Navigating the Holidays During COVID-19

Updated: Dec 1, 2020

It’s been a long 9 months of social distancing and spending time apart from friends, family, and loved ones. With the holiday season upon us, many families are looking forward to cooking and gathering with long-distance relatives. However, this is no normal year. With cases of COVID-19 skyrocketing throughout most of the country, many experts are advising people to nix their holiday plans altogether. So, should you cancel your Thanksgiving Day plans? And, if you don’t, is there a way to gather safely? Here’s everything you need to know.


Should I Stay or Should I Go?


The official recommendation of the Centers for Disease Control (CDC) is to cancel any plans to travel and gather with people you don't live with. And for good reason as of November 24th, there are now close 5 million active cases and 250,000+ deaths, according to data compiled by the COVID Tracking Project. Cases are growing by nearly 200,000 per day (or over a million per week) and hospitalizations for COVID-19 are also at the highest of the year, currently at 85,000+. Mass cross-country travel and gathering with people outside your household will only exacerbate current trends, especially since the CDC now says asymptomatic transmission is fueling morec cases.

Still, despite the growing risk, about 40 percent of Americans recently surveyed in a study by OSU’s Wexler Medical Center say they plan to gather in groups of 10 or more people this holiday season.
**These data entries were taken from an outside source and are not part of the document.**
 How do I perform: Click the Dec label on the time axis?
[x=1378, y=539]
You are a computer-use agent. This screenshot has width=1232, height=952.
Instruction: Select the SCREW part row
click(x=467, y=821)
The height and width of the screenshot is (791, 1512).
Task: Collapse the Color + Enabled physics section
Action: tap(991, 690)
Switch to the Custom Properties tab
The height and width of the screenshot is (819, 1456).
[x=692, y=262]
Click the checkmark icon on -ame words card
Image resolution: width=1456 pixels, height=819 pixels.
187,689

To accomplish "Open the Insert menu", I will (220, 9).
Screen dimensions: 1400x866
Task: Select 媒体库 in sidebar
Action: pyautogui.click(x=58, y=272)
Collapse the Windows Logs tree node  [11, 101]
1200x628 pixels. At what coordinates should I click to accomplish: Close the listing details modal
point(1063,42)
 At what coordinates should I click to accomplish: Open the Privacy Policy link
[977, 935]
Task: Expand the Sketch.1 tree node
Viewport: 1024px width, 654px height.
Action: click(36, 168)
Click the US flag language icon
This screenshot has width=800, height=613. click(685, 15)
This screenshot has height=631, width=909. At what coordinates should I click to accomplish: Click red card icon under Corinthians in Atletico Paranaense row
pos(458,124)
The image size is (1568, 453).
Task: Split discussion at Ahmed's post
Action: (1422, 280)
The majority (33%) said they would not even require friends or family to wear masks while visiting. Those numbers were validated by air travel this past Friday, when over 1 million people passed through TSA screening checkpoints at U.S. airports.


Dr. Mark Horne, President of the Mississippi State Medical Association, warns that there's real risk of putting relatives in jeopardy this year.

Can’t I Just Get a Test?


Not necessarily. Just because you take a negative test right now doesn’t mean you won’t be positive in one or two days. The Coronavirus has a somewhat long incubation period of up to 14 days. So there really is no way to be 100 percent sure you don’t have the virus unless you test the day of or adhere to a strict 2-week quarantine before you go. It's probably not feasible for most people to do that.

Testing is a great tool that should absolutely be used, but getting a test before you go doesn’t negate the exposure to everyone else along the way. If you can’t quarantine, HuffPost recommends to get tested twice; once before you leave, and then again a few days later.